The startup received financing from Wal-Mart's billionaire heirs, the Walton Family

Gigi Sukin //January 11, 2018//

Colorado Springs' FoodMaven Lands $8.6 Million Series A

The startup received financing from Wal-Mart's billionaire heirs, the Walton Family

Gigi Sukin //January 11, 2018//

Local startup FoodMaven completed an $8.6 million Series A funding round, receiving a capital infusion from Walton Enterprises, the family office for the billionaire heirs to the Wal-Mart fortune. This follows news of former Whole Foods co-CEO Walter Robb investing in the young company and taking a board seat.

FoodMaven, a for-profit operation officially launched in summer 2016, is firmly focused on curbing food waste. Meanwhile, Wal-Mart, based in Bentonville, Ark., is working to reduce its own surplus of rejected food, as the largest seller of groceries in the country. An estimated $200 billion worth of food is wasted in the U.S. annually, largely the result of an antiquated food system, according to Patrick Bultema, CEO of the company.

Thus, FoodMaven serves as a middle man, capturing unused, but viable food products, consigning them, warehousing, selling and delivering the goods on the marketplace for deep discounts. Customers, of which there are more than 700 in Colorado, can peruse FoodMaven's inventory and buy what they need, and the startup splits the revenues with the original supplier. 

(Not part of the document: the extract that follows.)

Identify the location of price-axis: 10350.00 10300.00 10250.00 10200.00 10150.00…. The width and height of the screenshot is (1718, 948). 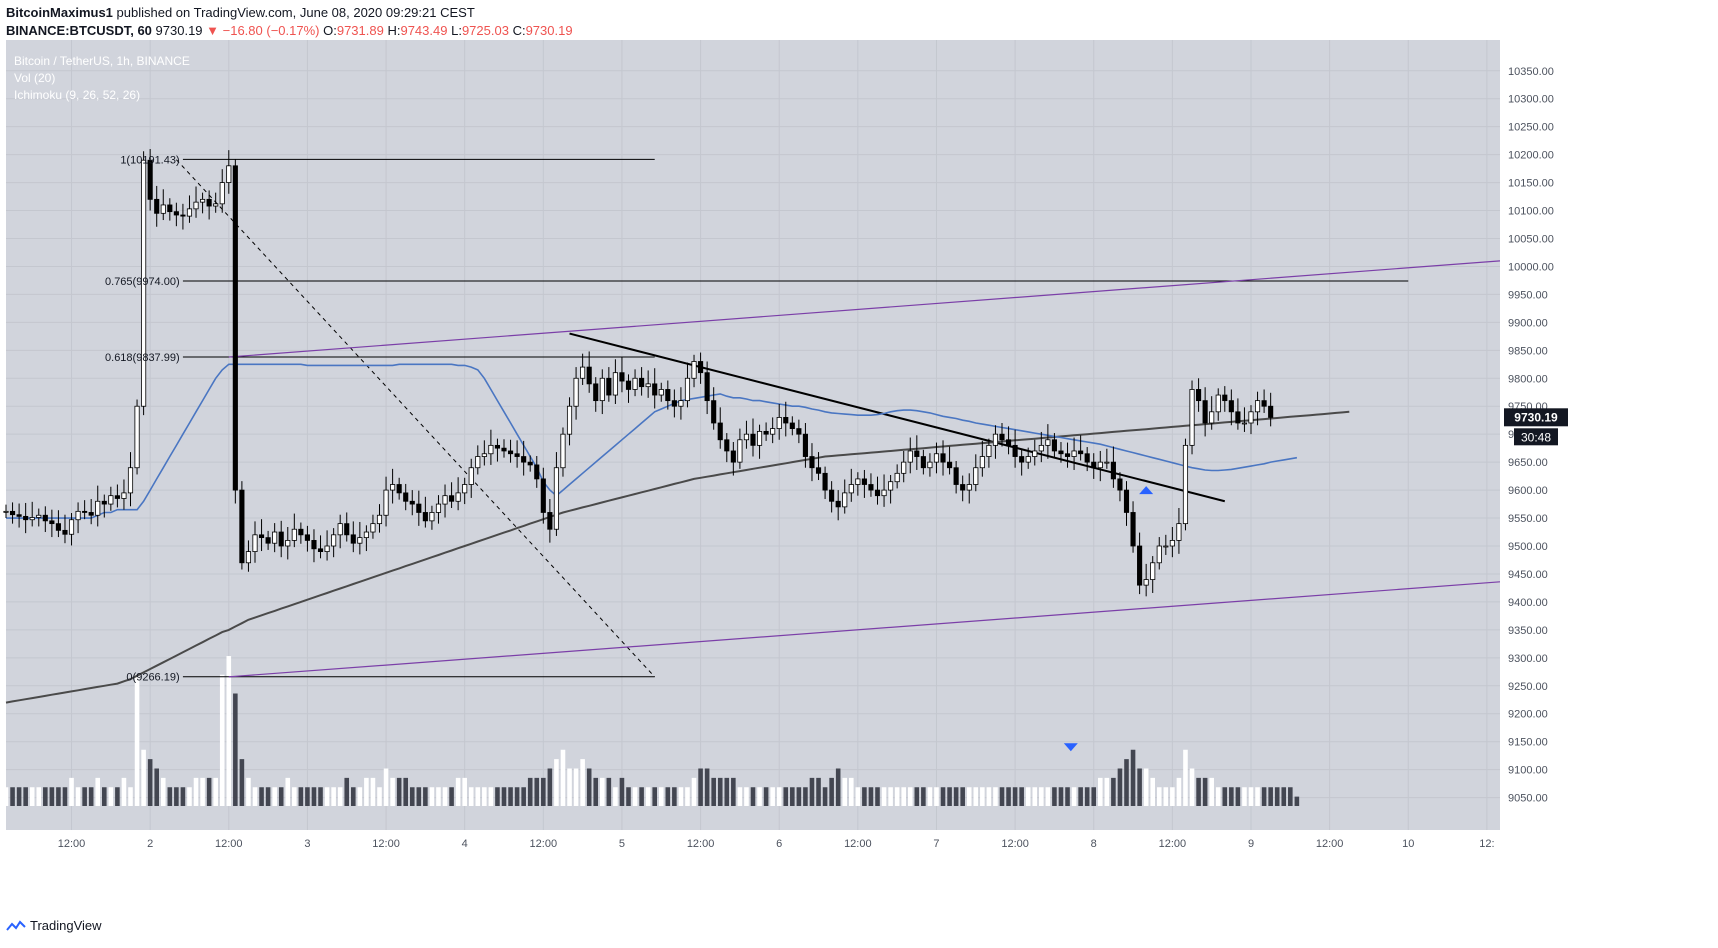
(1535, 435).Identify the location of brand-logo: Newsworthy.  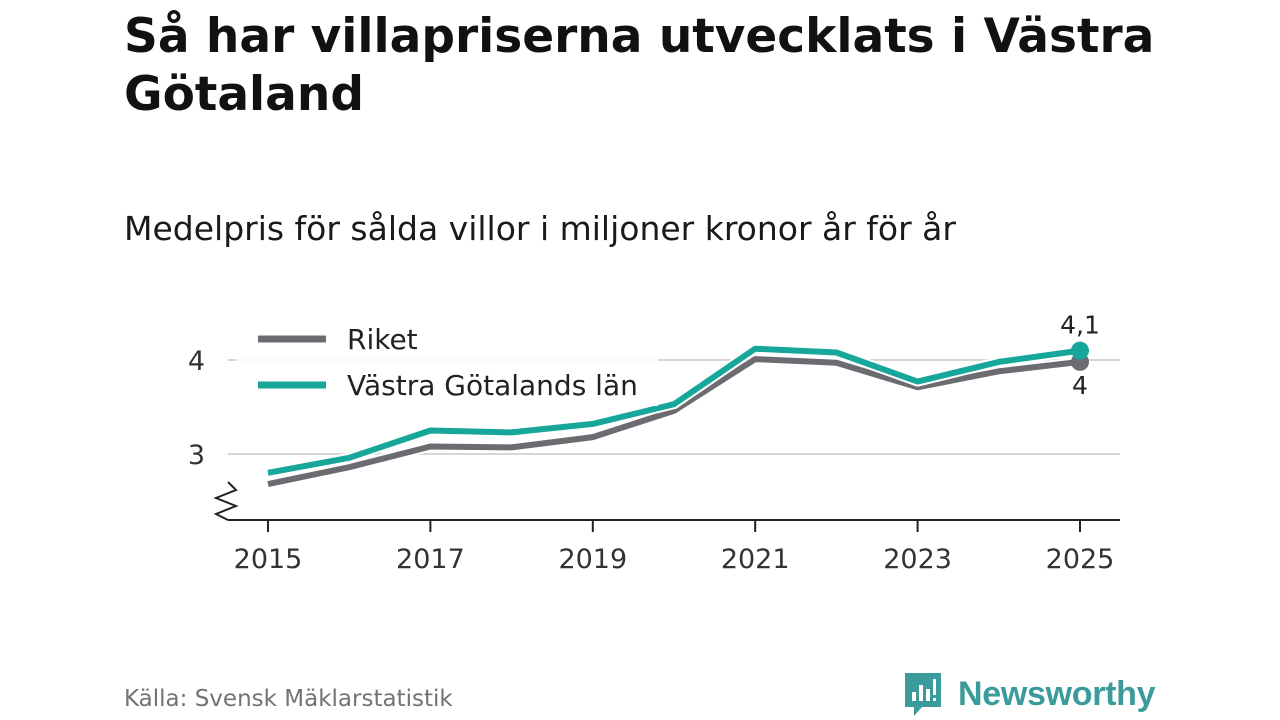
(1029, 694).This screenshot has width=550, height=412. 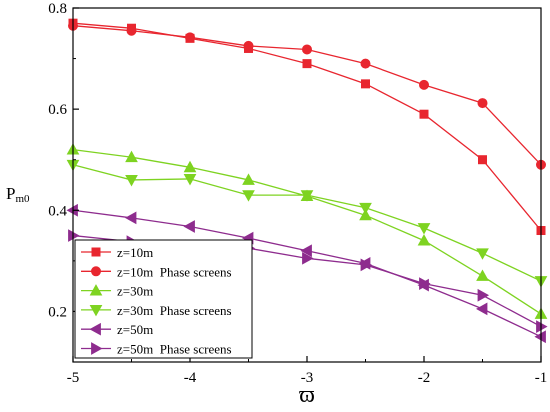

Customers include hospitals, schools, senior centers and restaurants, including the Wild Goose Meeting House, buying up products such as cosmetically flawed heads of lettuce or unusually shaped oranges.

Whatever goes unsold is donated to charities, pet food companies and pig farms, with the objective of achieving zero waste.

FoodMaven anticipates sales of nearly $10 million this year in Colorado and the company aims to add another 50-plus cities in the next five years.